-- Text follows --

Are those late-night study sessions or staying up all night to finish assignments really helping your grades?
It’s a well known fact that getting enough sleep is vital for a healthy lifestyle. Sleep deprivation affects your physical and mental health, energy levels, and productivity. Research shows that up to 60% of students suffer from lack of sleep or poor-quality sleep. This has a detrimental effect on their studies.
The AASM (American Academy of Sleep Medicine) found that “College students who pull “all-nighters” are more likely to have a lower GPA.”
The importance of a good night’s sleep should not be underestimated. It has been shown, in multiple studies, that sleep deprivation or irregular sleep has negative impact on a student’s health and academic success.
So, try to avoid those all-night cram sessions. Instead, concentrate on getting some quality sleep! This will help you avoid the negative effects of sleep deprivation. Getting enough good sleep improves a student’s memory and general alertness, and thus it may even help boost your grades.
Here are 10 tips to help you sleep better:
1. Stick to a Routine
The average adults need around 7 to 8 hours of sleep a night. Having a regular sleep pattern is best as it will leave you feeling refreshed and energized during the day. Decide on a time to go to bed and wake up and try to stick to this schedule. Even on the weekends, sleeping in can throw off your body clock. Sticking to a regular routine will help regulate your body’s natural circadian rhythm and promote a better quality of sleep. Irregular sleep patterns can have the same negative effects as a lack of sleep.
2. Go to Bed Sleepy
Try to go to bed when you feel tired. If you try to go to sleep when you are not tired, then you can end up associating your bed with feelings of frustration. If you cannot get to sleep within 15 minutes, get up and do something else to try and relax. Once you feel tired then you can then go back to bed.

-- Text concluded --

_Tasks for this exercise:_
**a.** According to the sleep text, what share of students suffer from lack of sleep or poor-quality sleep?
**b.** Rewrite the part of the sleep text that begins at the words "It’s a well" and stops after "on their studies.", putting "teenagers" in place of "students".

-- Records shown follows --

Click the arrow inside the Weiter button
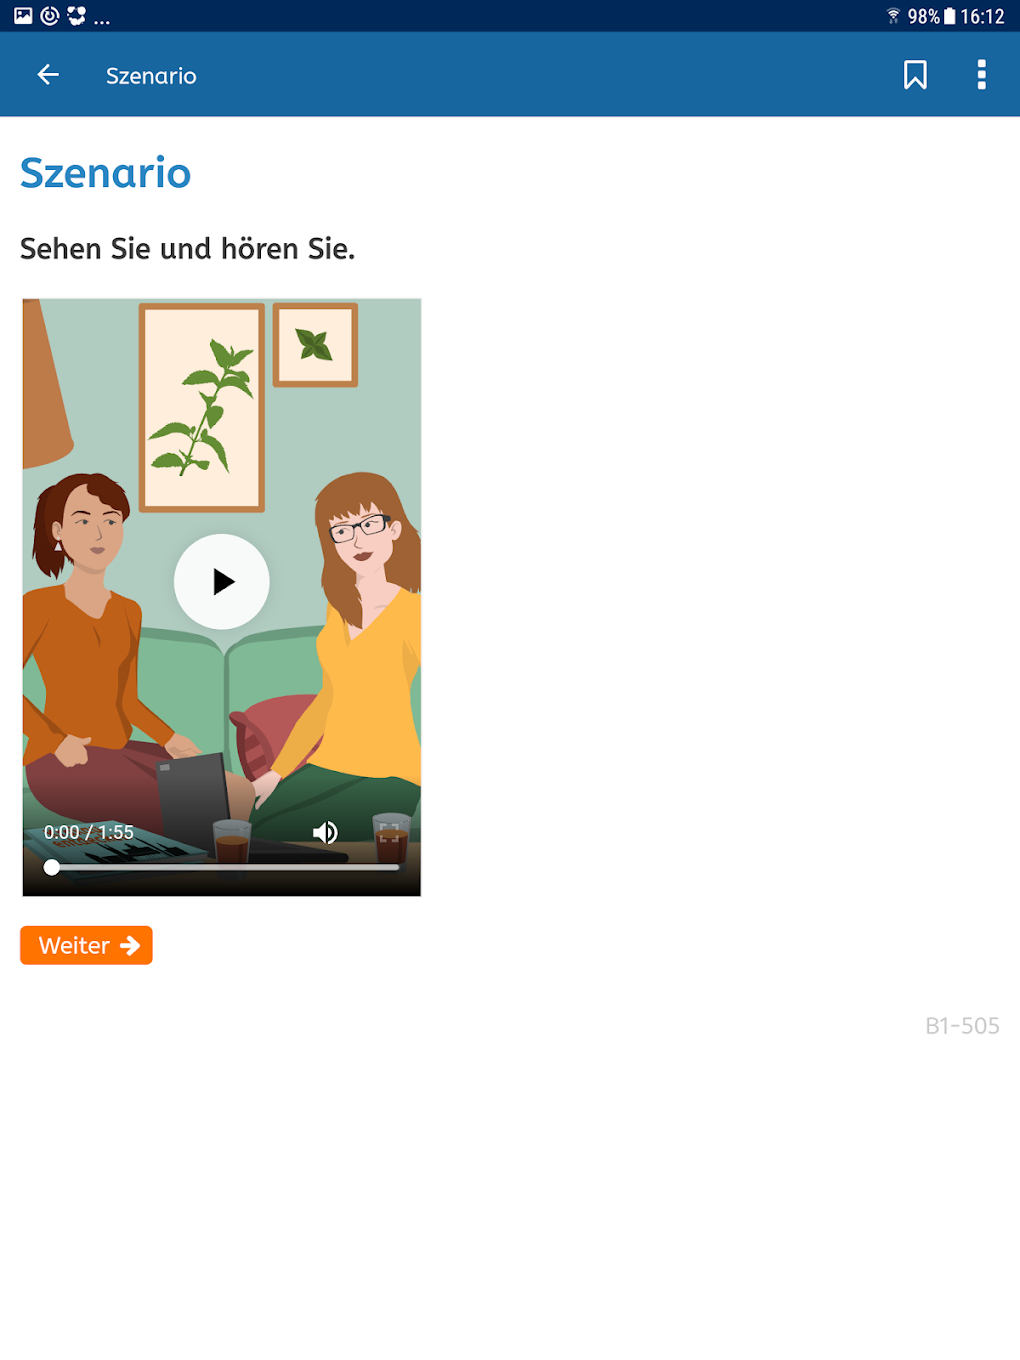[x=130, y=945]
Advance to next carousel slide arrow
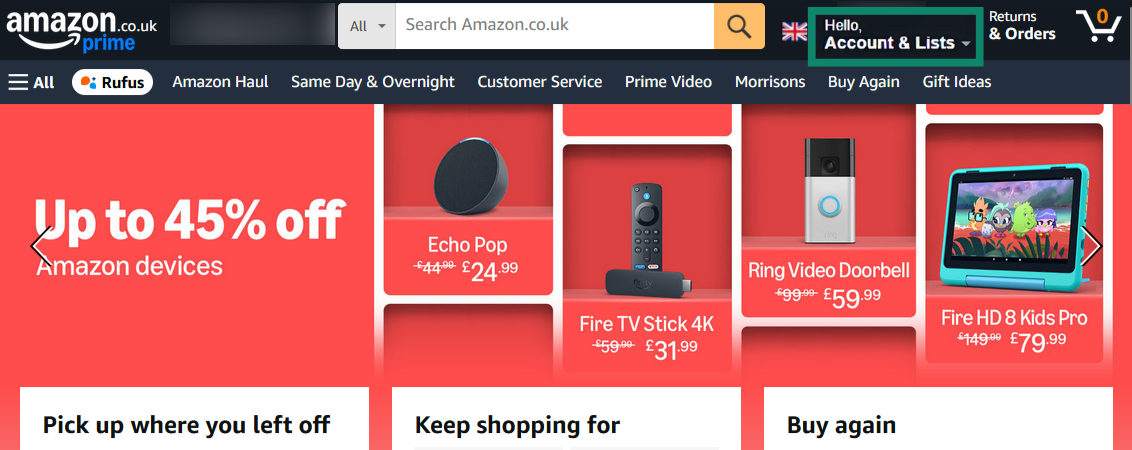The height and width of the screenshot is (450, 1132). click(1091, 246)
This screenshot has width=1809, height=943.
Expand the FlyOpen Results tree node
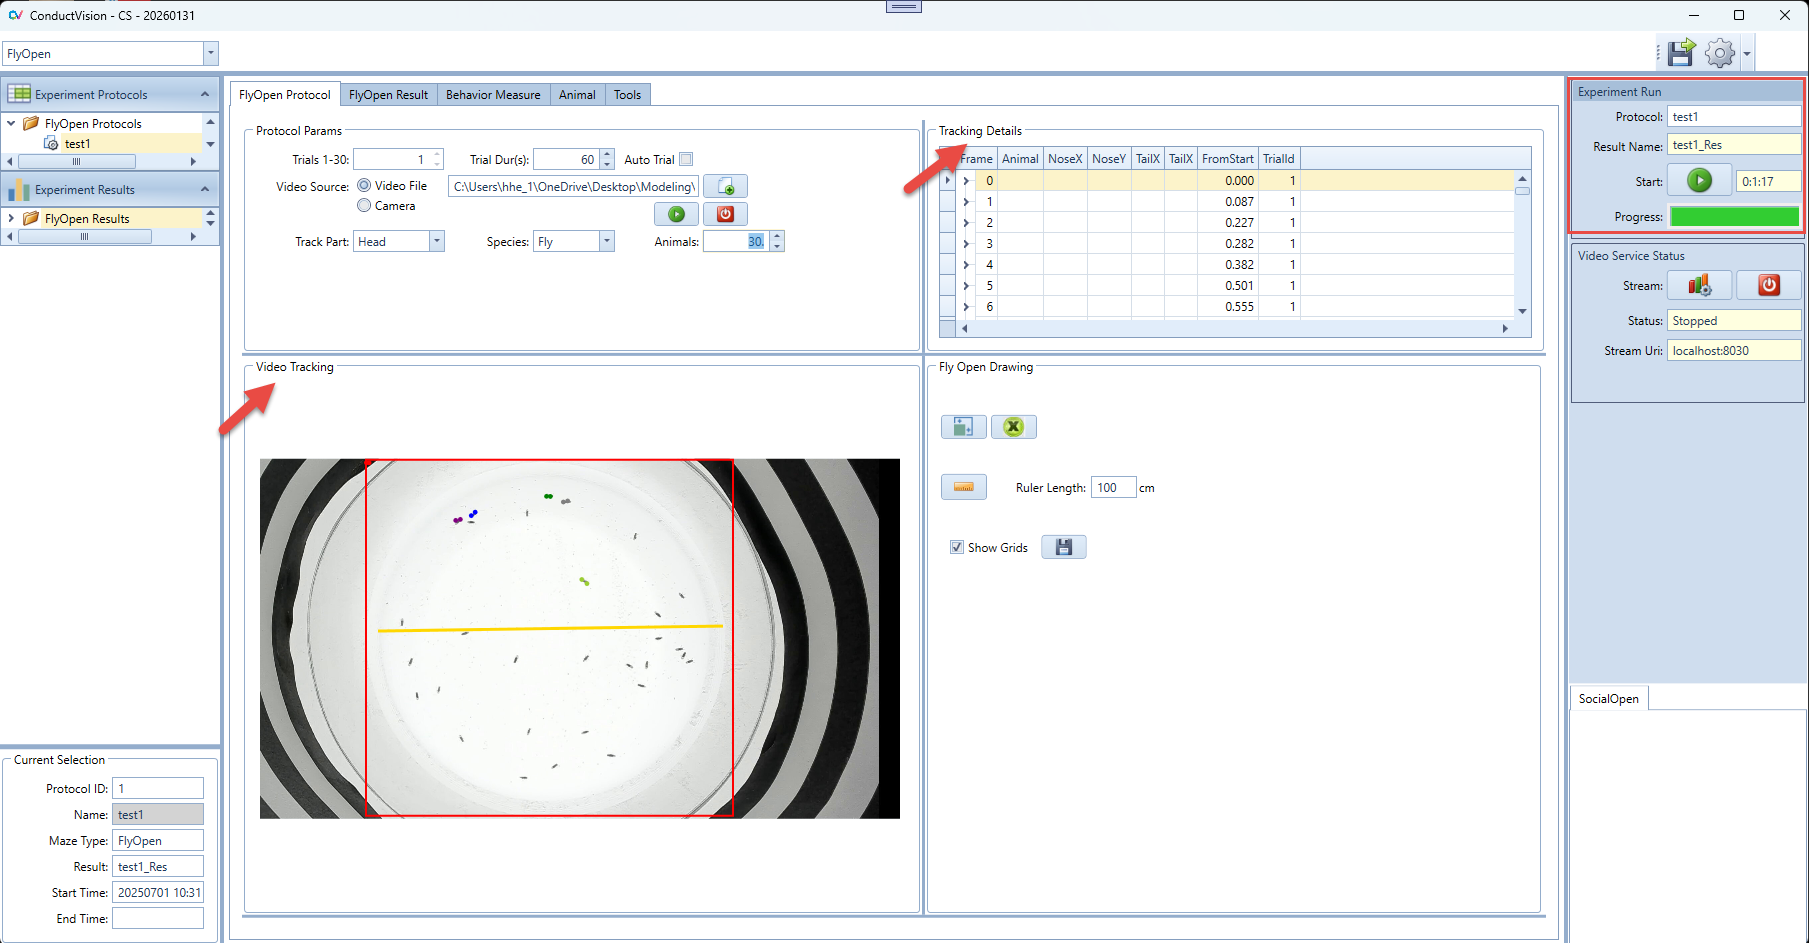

-- Records shown concluded --

_Results of the exercise:_
**a.** Up to 60%

**b.**
It’s a well known fact that getting enough sleep is vital for a healthy lifestyle. Sleep deprivation affects your physical and mental health, energy levels, and productivity. Research shows that up to 60% of teenagers suffer from lack of sleep or poor-quality sleep. This has a detrimental effect on their studies.